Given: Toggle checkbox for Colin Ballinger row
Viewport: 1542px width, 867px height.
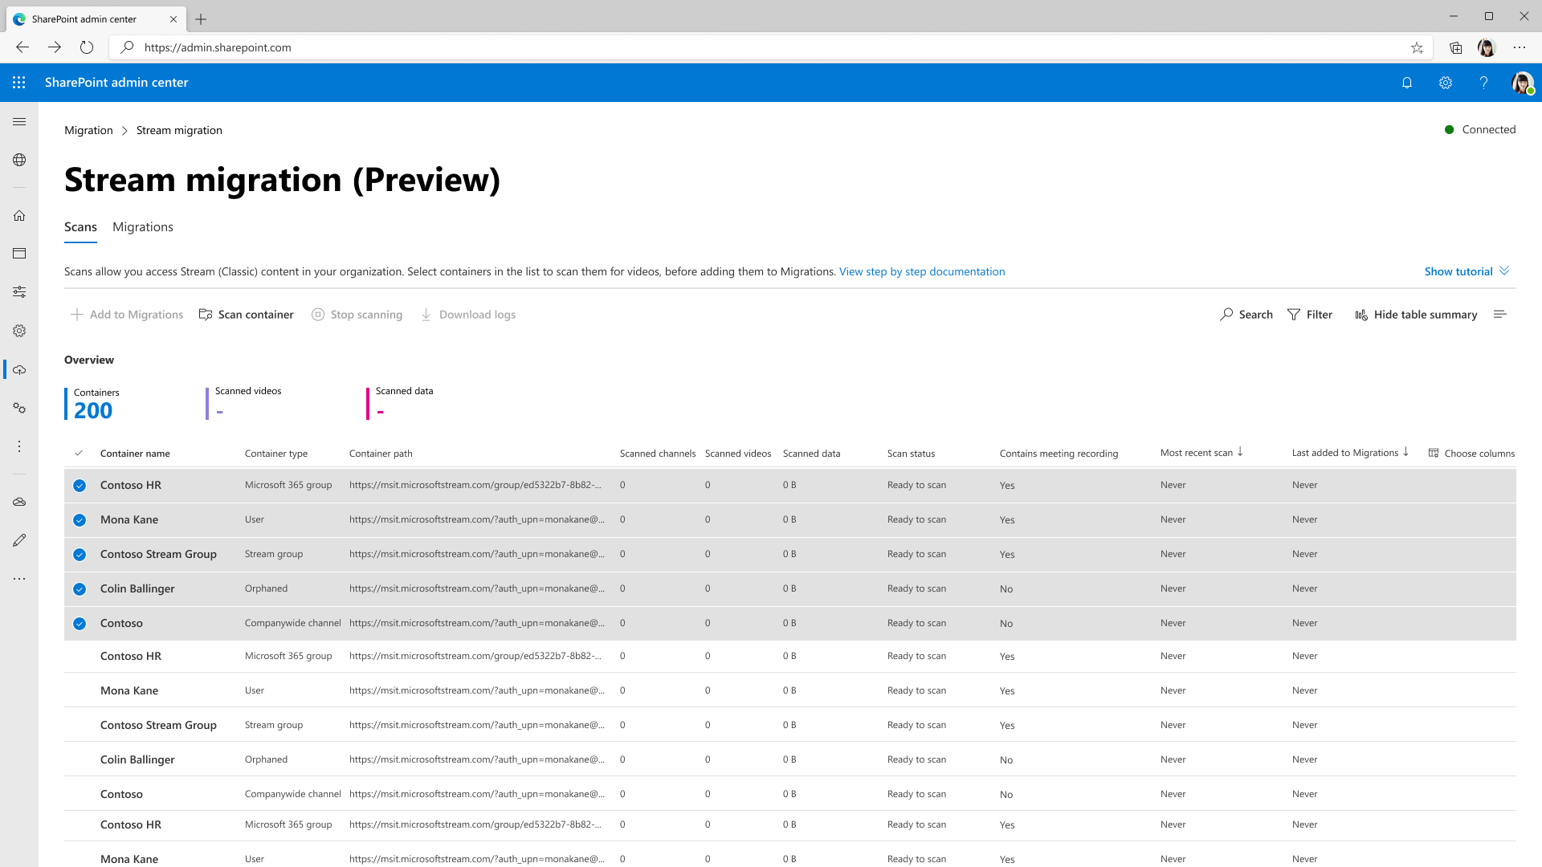Looking at the screenshot, I should [x=80, y=588].
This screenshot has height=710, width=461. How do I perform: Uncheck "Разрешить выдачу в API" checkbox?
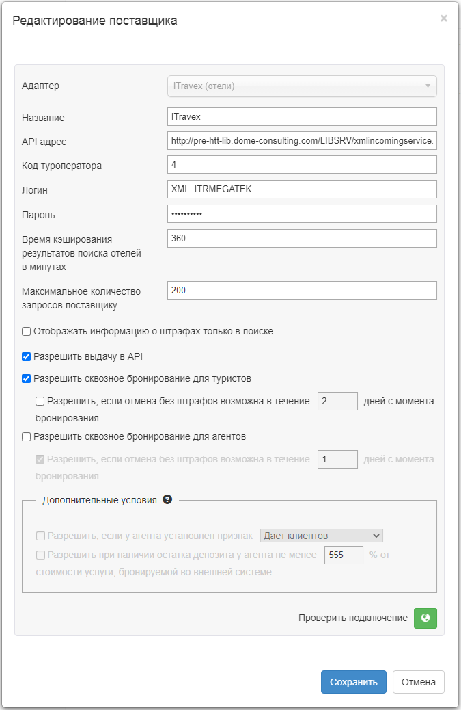click(27, 356)
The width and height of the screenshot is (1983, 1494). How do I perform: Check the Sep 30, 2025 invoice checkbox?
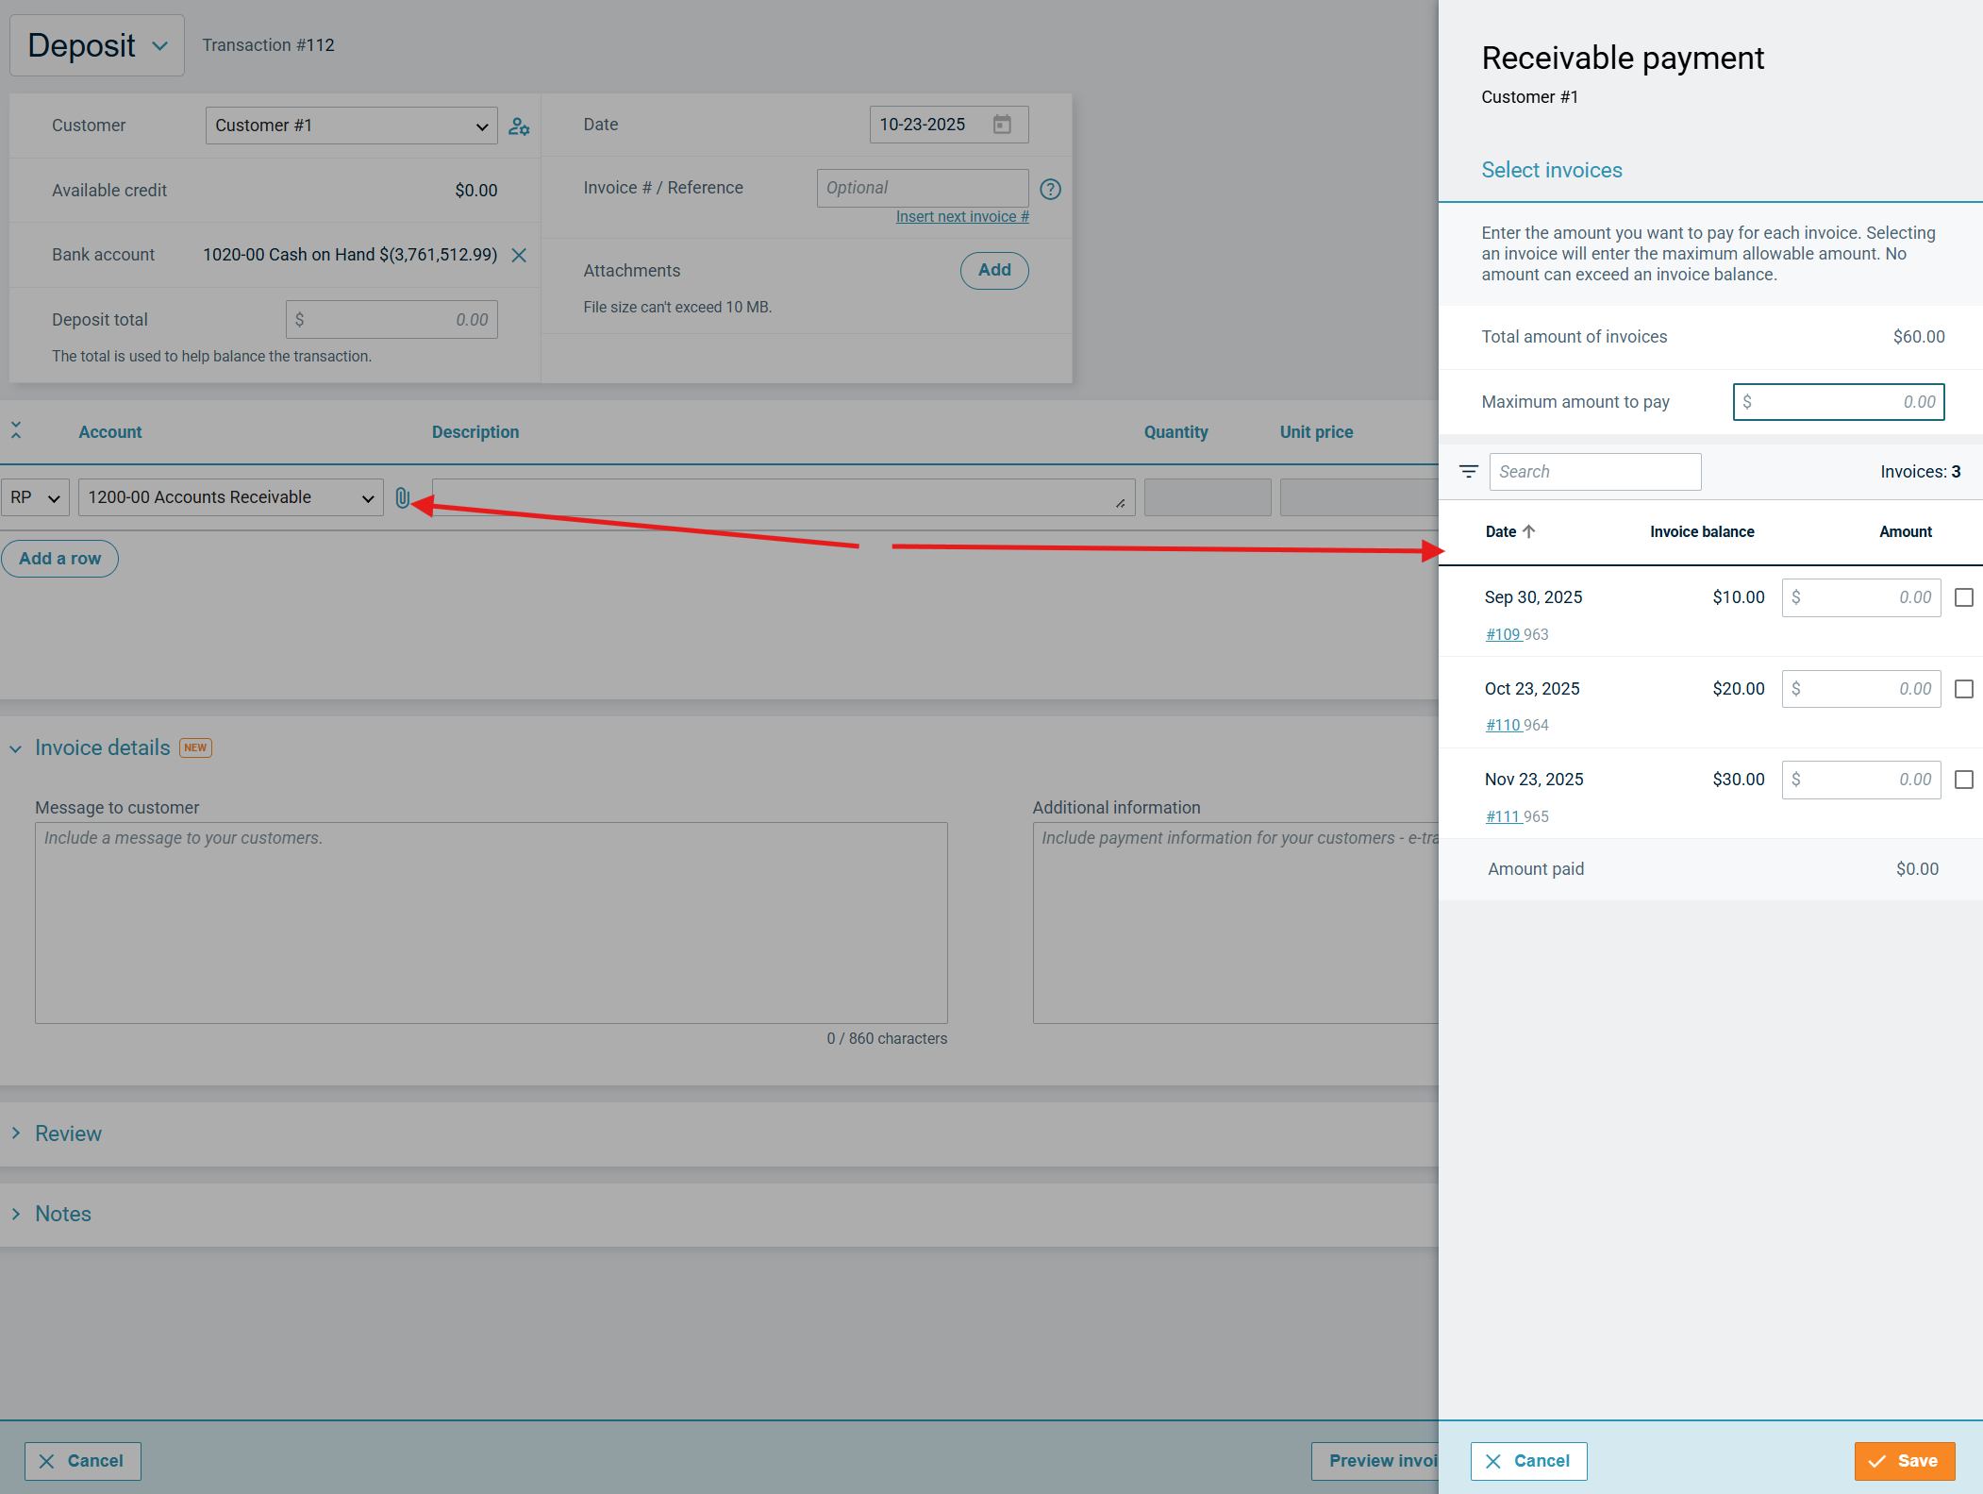[1964, 597]
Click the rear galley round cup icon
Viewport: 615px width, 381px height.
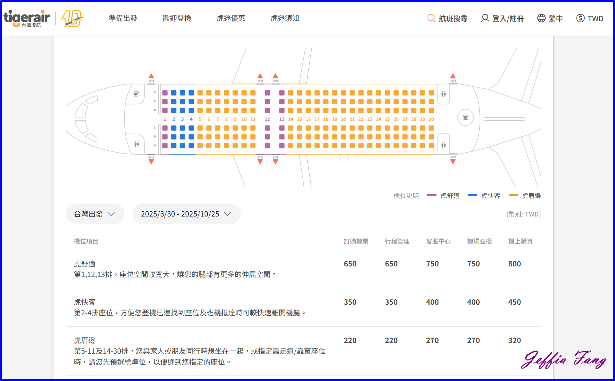tap(466, 117)
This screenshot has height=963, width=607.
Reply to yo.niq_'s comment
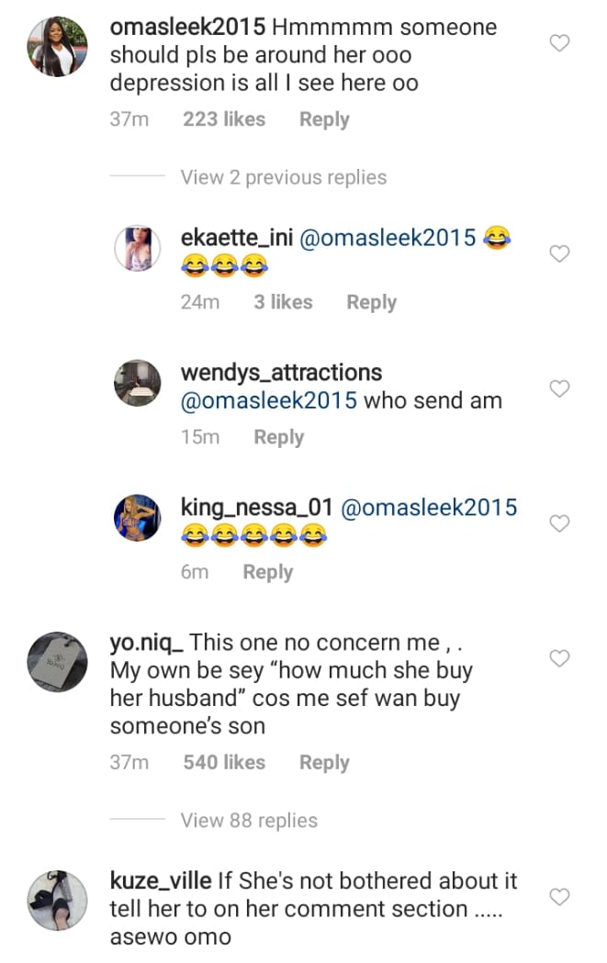click(324, 763)
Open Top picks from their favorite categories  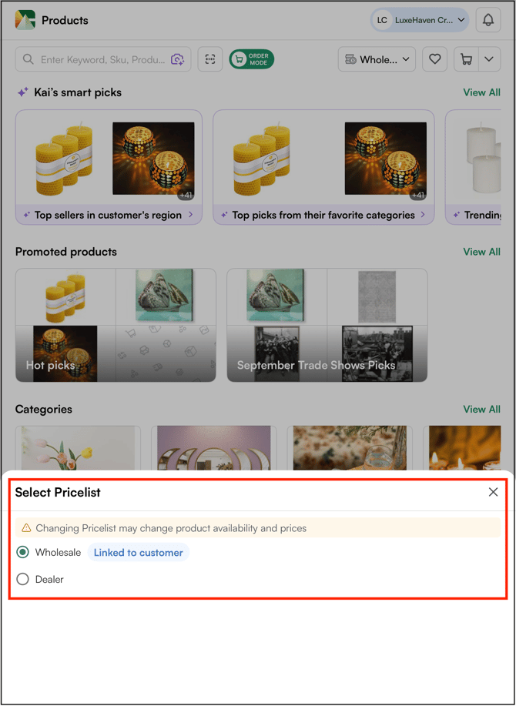[x=323, y=216]
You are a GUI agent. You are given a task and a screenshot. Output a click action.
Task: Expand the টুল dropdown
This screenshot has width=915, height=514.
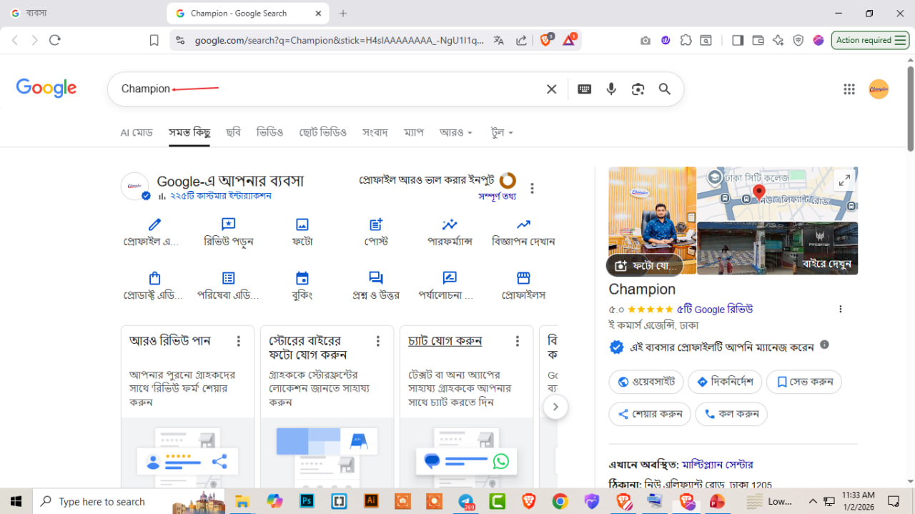coord(502,132)
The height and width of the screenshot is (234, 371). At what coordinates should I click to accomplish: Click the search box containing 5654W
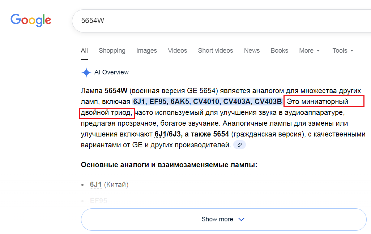click(217, 21)
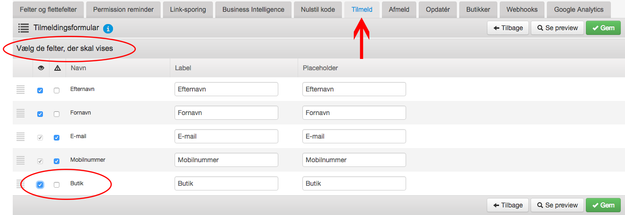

Problem description - Put the lines of the material, from the line with "You are a GUI" through the end of the material, into a JSON list of strings with one string per line and no blank lines. Leave the pictures out.

Reply -
[
  "You are a GUI agent. You are given a task and a screenshot. Output a click action.",
  "Task: Expand the টুল dropdown",
  "This screenshot has width=915, height=514.",
  "coord(502,132)",
  "The height and width of the screenshot is (234, 371). At what coordinates should I click to accomplish: Click the search box containing 5654W",
  "click(217, 21)"
]